MDavey in DDJ: PFX, PLINQ, and Digipede

Matt Davey of Lab49 must live in a world where the days are 30 hours long.

Read his blog and you'll soon find out that he's an expert at user interface (Lab 49 has been working with Microsoft for a while on cutting edge UI with Silverlight and WPF), but he's also delved quite deeply into complex event processing as well as distributed computing.

He also manages to write articles for Dr. Dobb's -- oh, and don't forget that he's a consultant, so you know he's working for clients as well.

I don't know where he finds the time.

But I'm glad he does. In his article in the current Dr. Dobb's, he discusses parallelism and concurrency, PLINQ and ParallelFX. He writes about his experience taking PLINQ and implementing it to run on a compute grid (using the Digipede Network). Check it out.

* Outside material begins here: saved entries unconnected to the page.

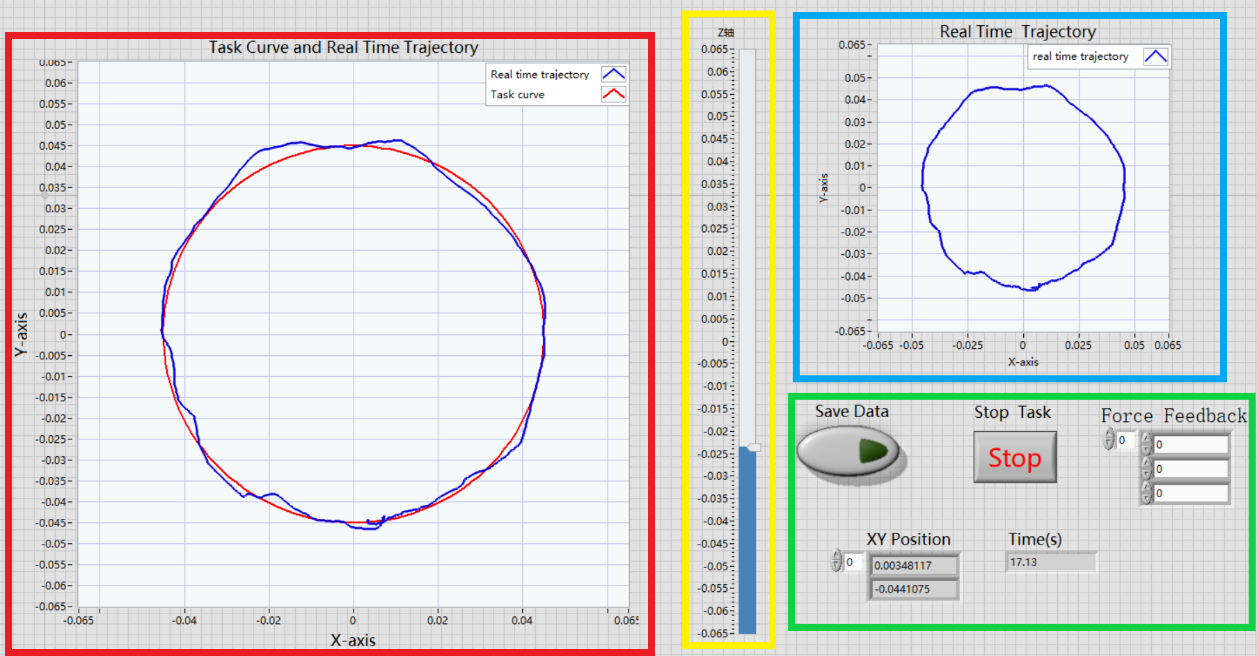This screenshot has height=656, width=1257.
Task: Click the third Force Feedback value field
Action: click(1190, 493)
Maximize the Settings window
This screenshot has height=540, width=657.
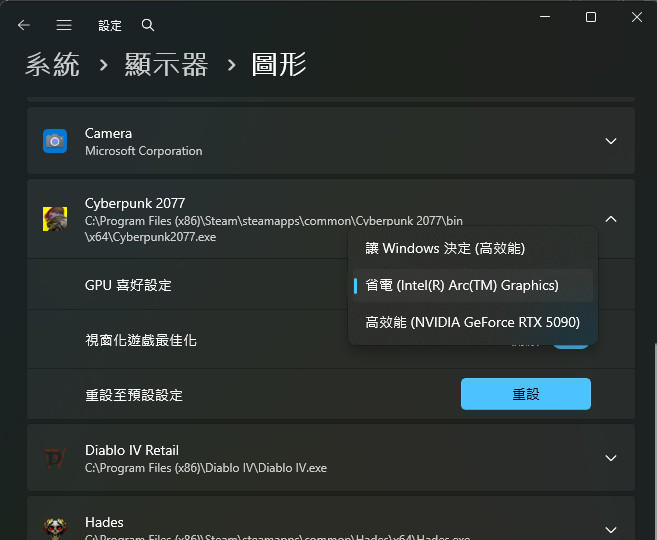(591, 17)
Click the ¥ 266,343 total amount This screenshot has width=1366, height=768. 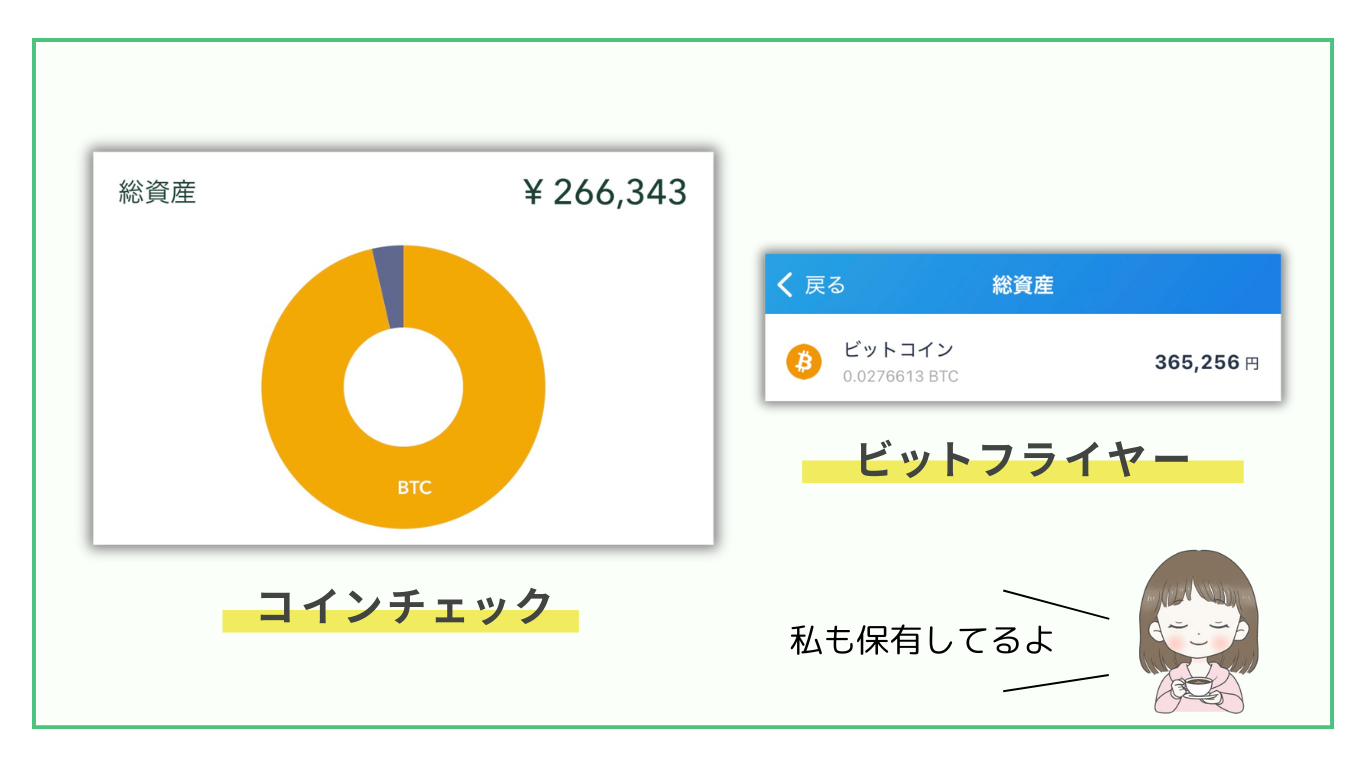[x=605, y=192]
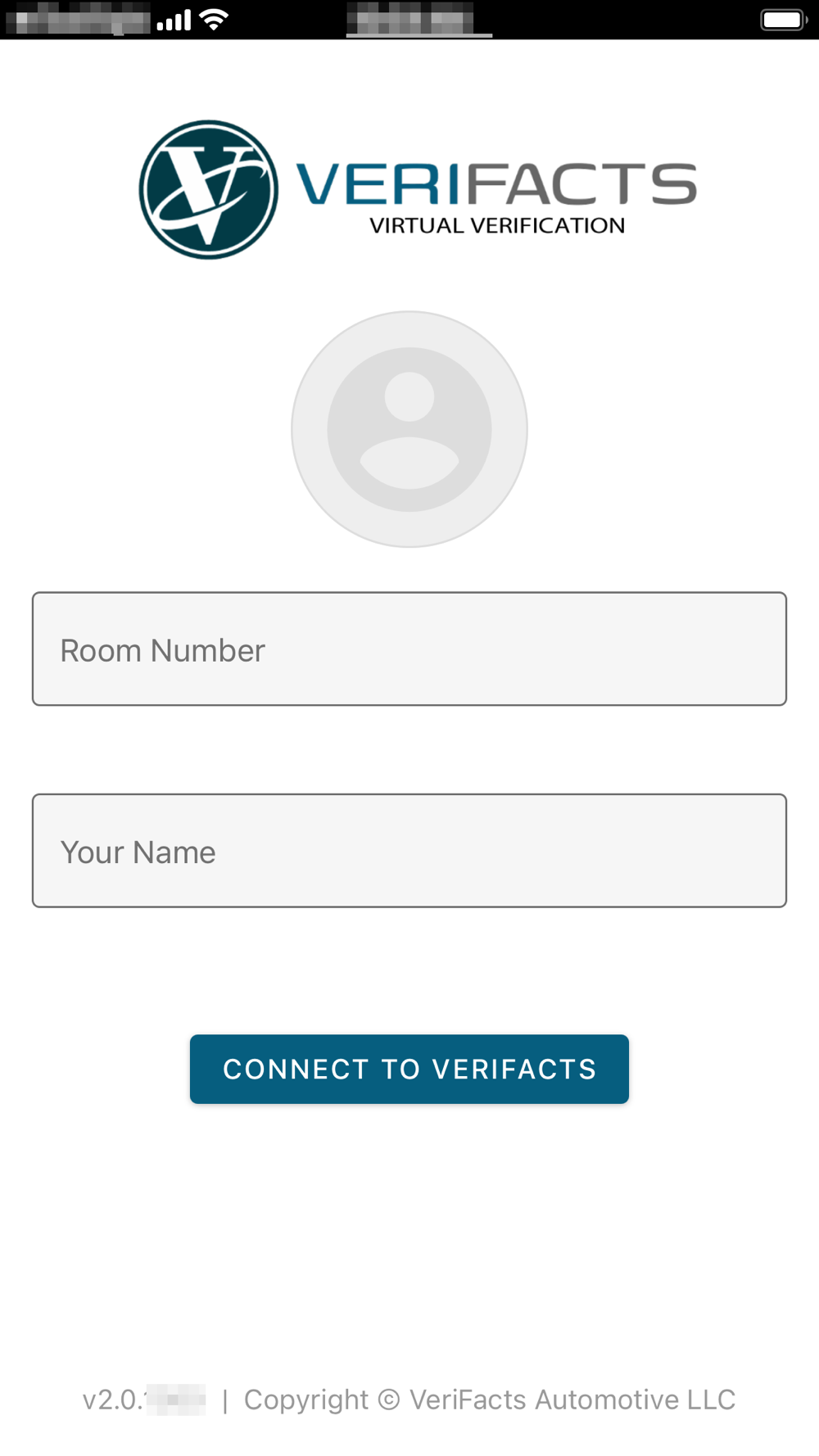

One thing he doesn't mention is that some people developing in .NET are solving their multicore problem using Digipede alone -- the API makes it dead simple to take single-threaded code and run it in parallel (on separate threads or in separate processes) on multicore and multi-processor machines.

As an aside: we are just about ready to release v2.1 of the software. It's been heads-down around here for quite a while as we get ready for this, which is by far our best release ever. Haven't had time to blog about it (or anything else, for that matter), but all should return to normal very soon.